::: SOURCE RECORDS :::

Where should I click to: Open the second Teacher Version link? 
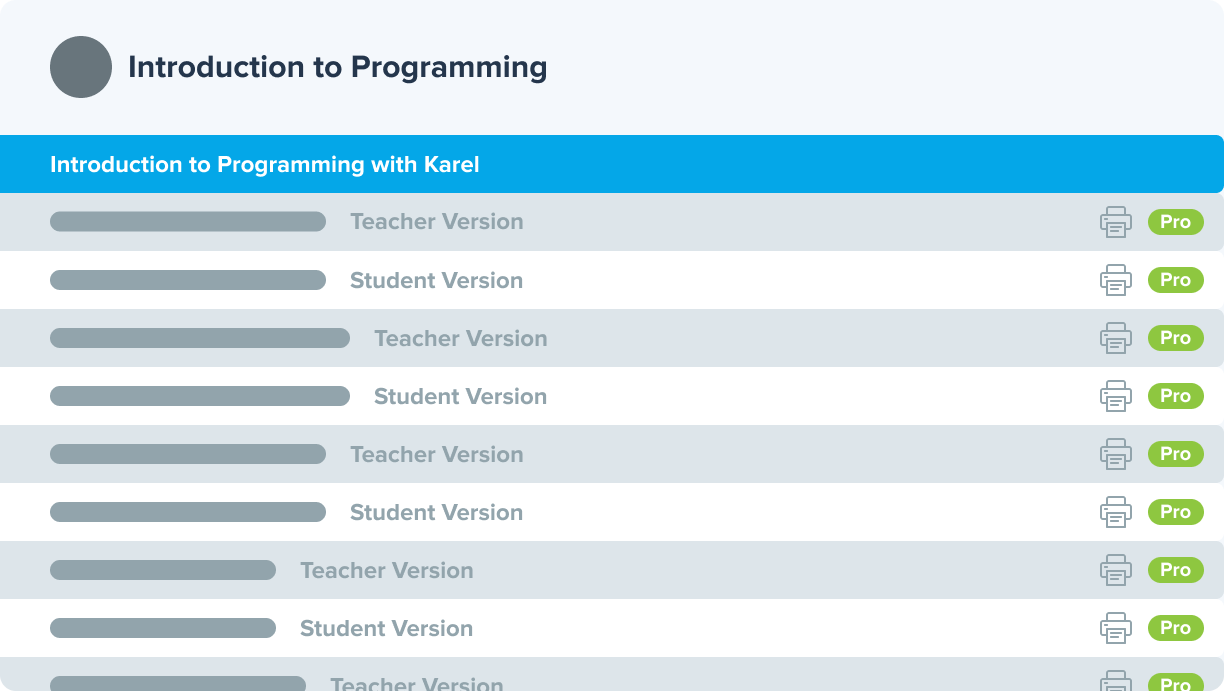click(x=460, y=338)
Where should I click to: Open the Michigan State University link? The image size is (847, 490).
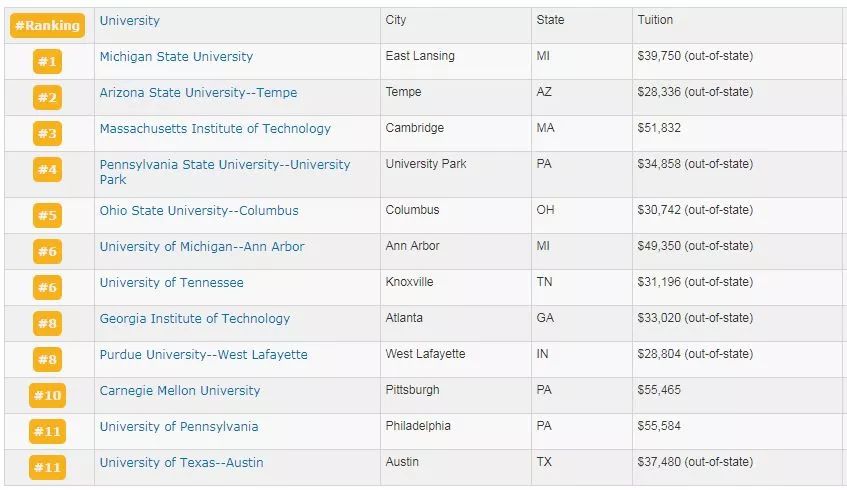pos(176,57)
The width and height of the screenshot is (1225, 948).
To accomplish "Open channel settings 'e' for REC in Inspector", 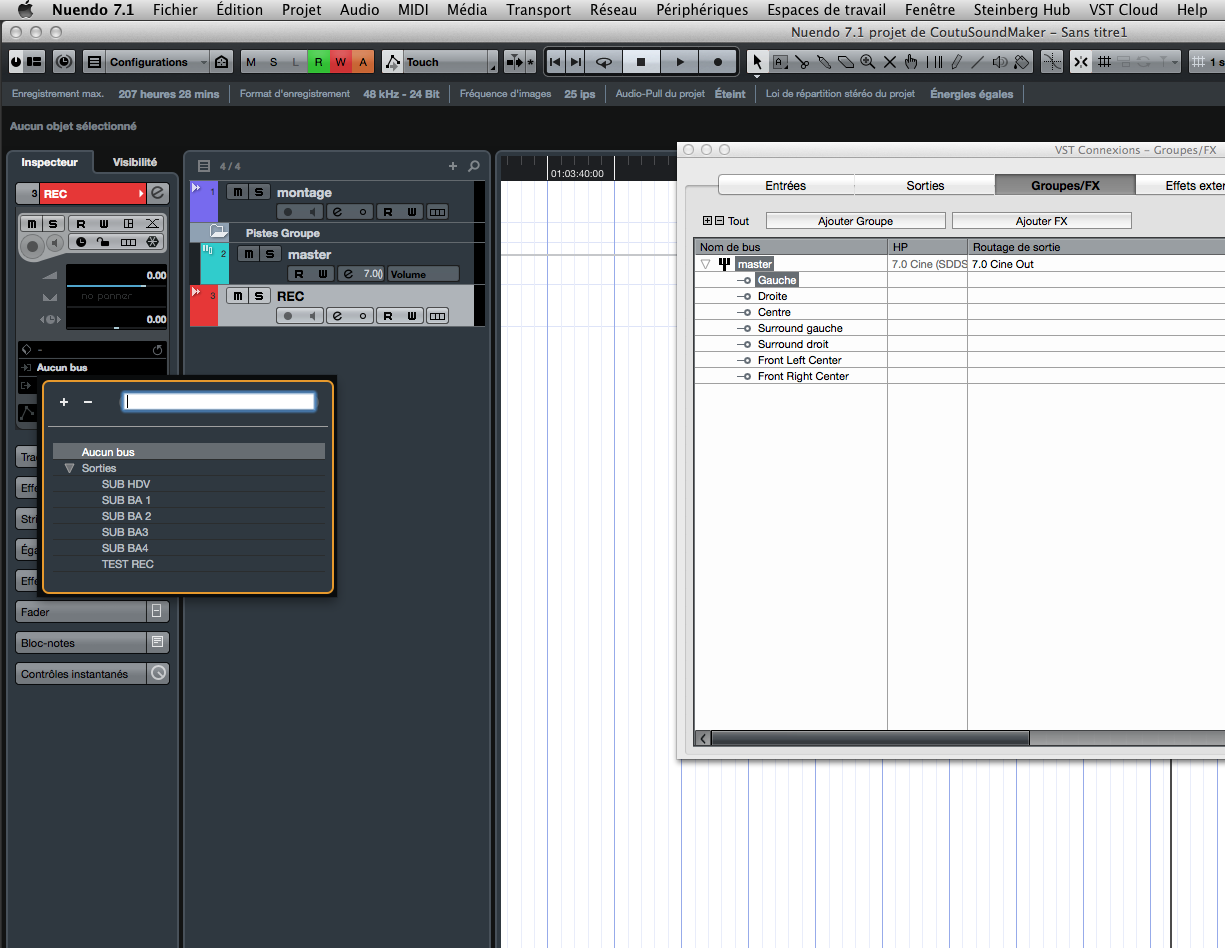I will coord(157,193).
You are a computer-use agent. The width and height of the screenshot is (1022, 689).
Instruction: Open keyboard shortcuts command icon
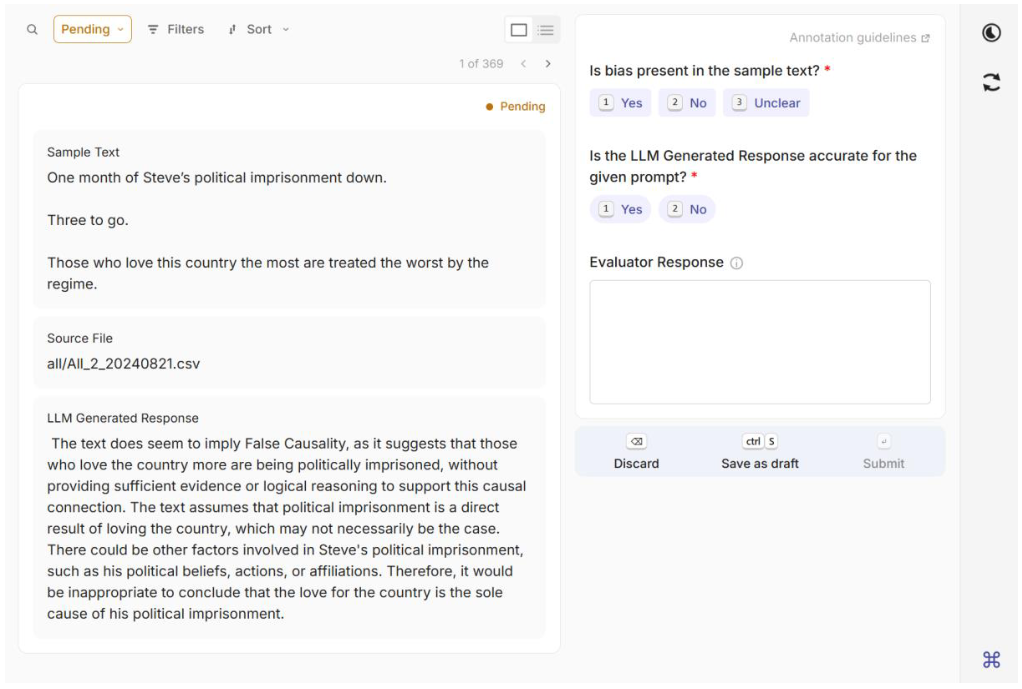991,659
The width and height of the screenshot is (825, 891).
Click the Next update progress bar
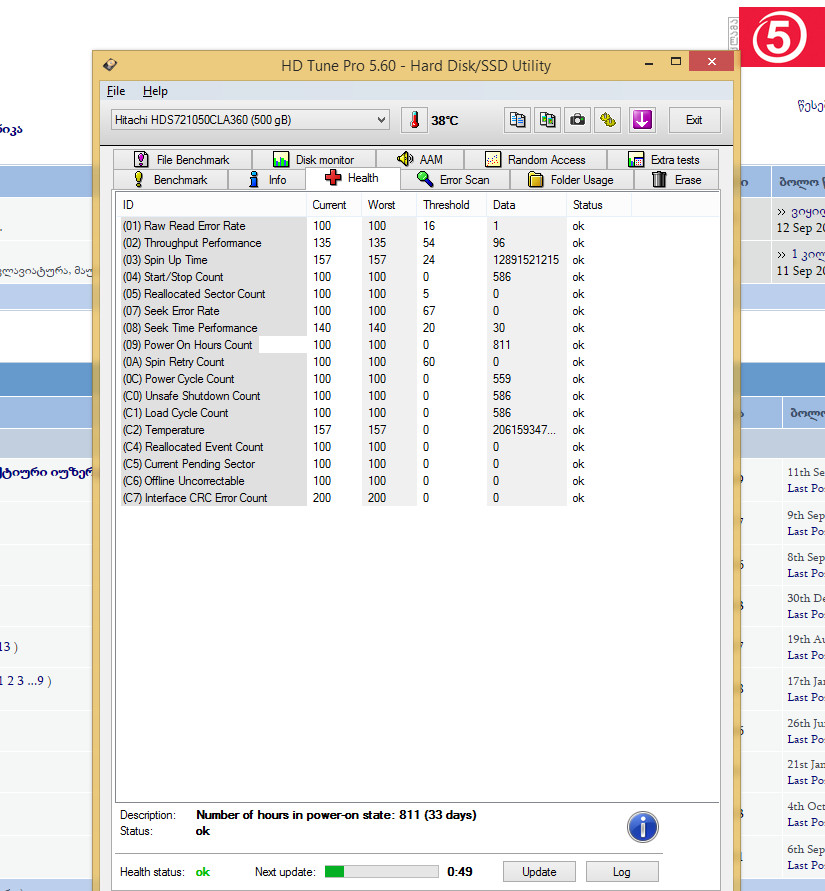pos(382,872)
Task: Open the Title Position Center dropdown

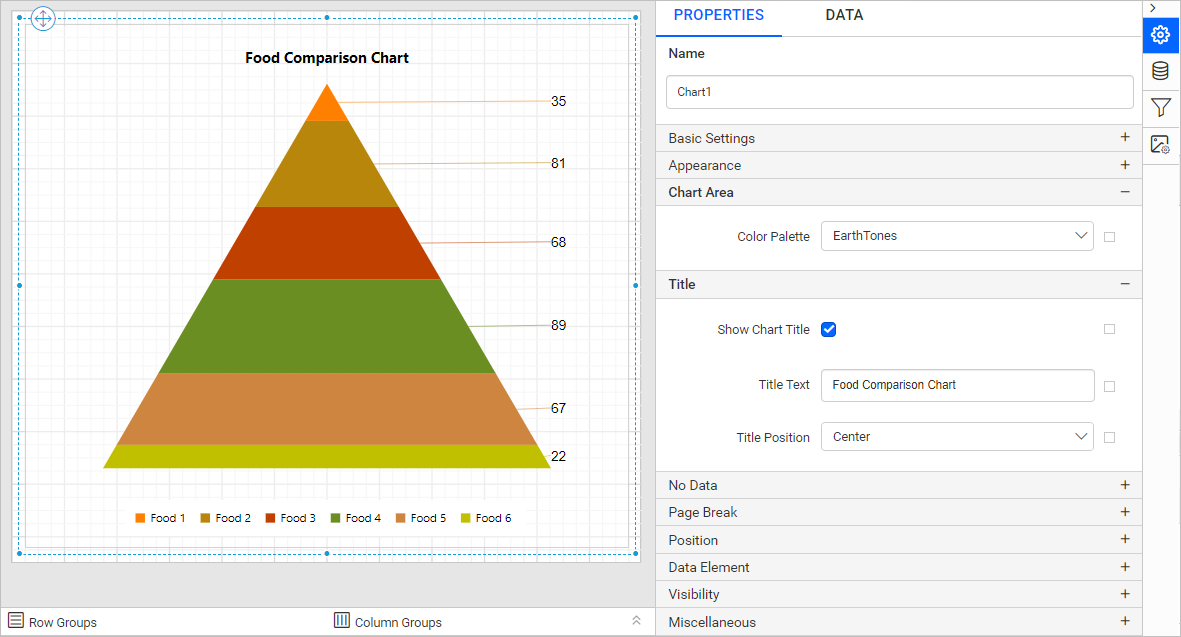Action: coord(957,437)
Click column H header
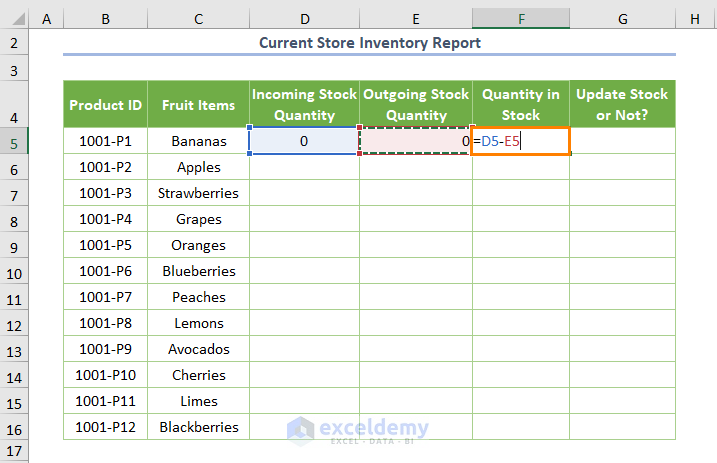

:::

## TASK PROMPT
Search the entries for the string "width" and copy each line where it occurs.

## EXPECTED OUTPUT
The width and height of the screenshot is (1225, 948).
You are a computer-use agent. The width and height of the screenshot is (1022, 689).
The width and height of the screenshot is (825, 891).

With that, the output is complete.